High Flying Bird, in contrast, is far more cynical. “The league is a business,” Ray reprimands Erick. “Business. We are in business.” While Michael Jordan won his freedom through a buzzer beater in Space Jam, High Flying Bird quashes the notion that on-court victory even matters. The film’s NBA isn’t a conduit for greatness but rather a cold, unfeeling corporation in which MacLachlan’s snot-rocketing executive profits off of black men scraping against each other in a zero-sum game. High Flying Bird could be called an anti-Sports Movie: its goal is not to uplift, but rather to provoke, mobilize and envision a future in which the players themselves own the league. And in contrast to the sweeping cinematography of other sports films, High Flying Bird was shot on an iPhone.

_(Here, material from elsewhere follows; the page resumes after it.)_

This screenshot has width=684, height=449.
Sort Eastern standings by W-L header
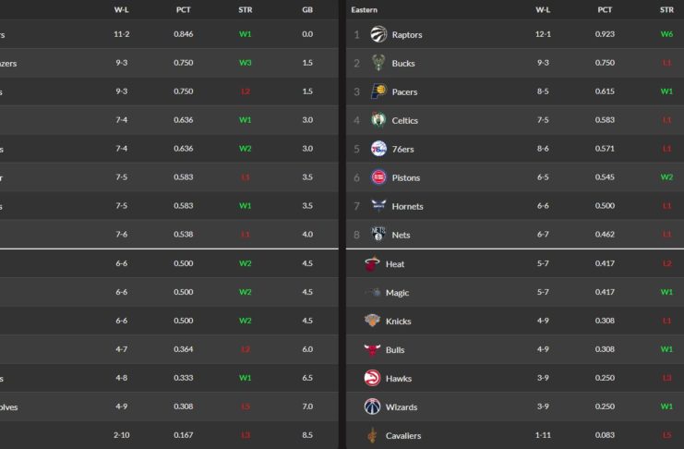[543, 9]
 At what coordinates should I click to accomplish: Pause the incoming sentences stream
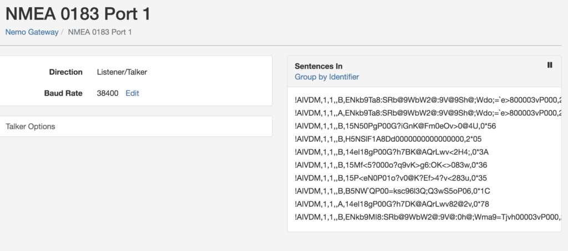point(550,65)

In real life, the 2011 lockout ended in relative defeat for the players’ union, as NBA owners forced players to accept a reduction in their share of revenue. But since then, players have taken steps to increase both their income and agency, drastically changing the landscape of the league.

LeBron James, in particular, has been revolutionary in how he wields power over his own career. He has encouraged other players to follow his lead in claiming autonomy, and he condemned a double standard that shackles devoted superstars to teams while allowing owners to trade them when it suits their business strategy. (On Wednesday, he took to Instagram to criticize the way in which Harrison Barnes was unceremoniously shipped off for a trade during a game.) This season has seen several stars—including Jimmy Butler and Anthony Davis—use their leverage to forge their own career paths rather than stay beholden to team owners.

These efforts have been aided by the rise of social media and other online outlets that allow players to control their own public image and speak out on political and social causes. James famously tangled with Donald Trump on Twitter, while Kevin Love opened a dialogue about mental health issues on The Players’ Tribune, a media platform founded by Derek Jeter.

Meanwhile, a massive $24-billion TV deal, combined with a favorable 2017 bargaining agreement negotiated by Michele Roberts, the leader of the N.B.A.’s players union, landed huge payday opportunities for young stars, 45 percent raises for players on minimum contracts and higher minimum salaries for veterans.

In High Flying Bird, Ray aims even higher, dreaming of a radical player-owned league in which games are streamed straight to YouTube or Netflix. Such a drastic shift seems unlikely any time soon. Until then, activists, filmmakers, and the players will continue to work to challenge power structures and shake the perception that athletes are not looked at as “super animals,” as Edwards wrote in 1969, but treated with full humanity.